His final appeal against extradition to the European Court of Human Rights was refused in autumn 2012. and on 5 October 2012 the United States extradited Bari from the UK to New York to face charges including "murder, conspiracy to use weapons of mass destruction".

He was ultimately charged with 213 counts of premeditated murder for the Nairobi bombing and 11 more for the attack in Dar es Salaam, as well as conspiracy to use weapons of mass destruction and several lesser charges.

These attacks left more than 5,000 others wounded.
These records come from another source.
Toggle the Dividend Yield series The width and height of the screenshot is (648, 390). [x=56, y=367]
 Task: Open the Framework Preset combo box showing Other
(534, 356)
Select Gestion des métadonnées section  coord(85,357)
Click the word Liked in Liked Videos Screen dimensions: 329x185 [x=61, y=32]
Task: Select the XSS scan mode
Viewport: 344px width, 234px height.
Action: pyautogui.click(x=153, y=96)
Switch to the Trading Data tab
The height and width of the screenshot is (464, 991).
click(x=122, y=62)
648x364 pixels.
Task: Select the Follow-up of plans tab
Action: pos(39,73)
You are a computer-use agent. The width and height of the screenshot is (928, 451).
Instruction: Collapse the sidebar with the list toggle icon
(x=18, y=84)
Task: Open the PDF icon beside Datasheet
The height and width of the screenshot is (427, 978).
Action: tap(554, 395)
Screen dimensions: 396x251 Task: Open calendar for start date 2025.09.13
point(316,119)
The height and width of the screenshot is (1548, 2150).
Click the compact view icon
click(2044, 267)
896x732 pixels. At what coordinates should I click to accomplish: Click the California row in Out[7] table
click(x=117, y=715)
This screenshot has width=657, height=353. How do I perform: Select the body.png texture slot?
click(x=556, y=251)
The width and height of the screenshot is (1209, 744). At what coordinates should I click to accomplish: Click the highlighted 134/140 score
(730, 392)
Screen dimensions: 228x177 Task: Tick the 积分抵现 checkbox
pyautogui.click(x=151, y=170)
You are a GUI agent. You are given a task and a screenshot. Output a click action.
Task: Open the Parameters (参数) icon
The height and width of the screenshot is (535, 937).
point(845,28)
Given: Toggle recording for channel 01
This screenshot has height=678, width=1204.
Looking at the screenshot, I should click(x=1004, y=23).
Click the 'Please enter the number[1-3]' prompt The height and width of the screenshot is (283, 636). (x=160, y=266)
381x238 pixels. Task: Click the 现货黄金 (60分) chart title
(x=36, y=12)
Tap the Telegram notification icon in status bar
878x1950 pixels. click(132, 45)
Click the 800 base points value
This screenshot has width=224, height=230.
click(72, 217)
Said the indictment: the "media office" in London (see above) was also set up "to provide a cover for activity in support of al Qaeda's "military" activities, including the recruitment of military trainees, the disbursement of funds and the procurement of necessary equipment (including satellite telephones) and necessary services. In addition, the London office served as a conduit for messages, including reports on military and security matters from various al Qaeda cells, including the Kenyan cell, to al Qaeda's headquarters. Bari made efforts to facilitate the delivery of fake travel documents to co-conspirators who were members or associates of Egyptian Islamic Jihad in Holland and Albania."

On 19 September 2014, Bari pleaded guilty to three counts of the indictment before federal Judge Lewis A. Kaplan. Charges to which he pleaded guilty were cited as including conspiring to kill U.S. nationals, conspiring to make a threat to kill, injure, intimidate, and damage and destroy property by means of an explosive, and making such a threat. According to the indictment, Bari transmitted, via international telephone calls to the media, the contents of al Qaeda's claims of responsibility for the 7 August 1998, bombings of the United States Embassies in Nairobi, Kenya, and Dar es Salaam, Tanzania, which killed 224 people. The next day, he transmitted threats of future attacks by the same terrorists, to media organizations in France, Qatar and the United Arab Emirates. Bary additionally arranged for messages to be transmitted to and from members of the media to his co-conspirators, including Osama bin Laden and his successor Ayman al-Zawahiri. Judge Kaplan did not immediately accept the plea deal and gave the lawyers for the government and Bari one week to submit letters why he should accept the plea deal. A prosecutor said Bari engaged in no overt acts which resulted in the murders themselves. Two co-defendants, Khalid al Fawwaz and Abu Anas al Libi, were scheduled to commence trial on 3 November 2014 before Judge Kaplan.

On 6 February 2015, Bari was sentenced to 25 years in prison as a result of a plea bargain. Bari was released on 9 October 2020. He later returned to live in London.

==Personal life==
Adel Abdel Bari and his wife Ragaa, a British citizen since 2009, had six children together including British rapper Abdel-Majed Abdel Bary (1991–2023), who, in August 2014, was described as a "key suspect" in the hunt for Jihadi John, an Islamic State of Iraq and the Levant (also known as ISIL or ISIS) member of a cell known as The Beatles. Bari's son was later found dead on 26 July 2023 in a prison cell, where he had been imprisoned pending the verdict in a trial.

Bari arranged from prison the marriage of the eldest daughter to a cousin of hers. He is a grandfather to babies that were born during his UK prison stay.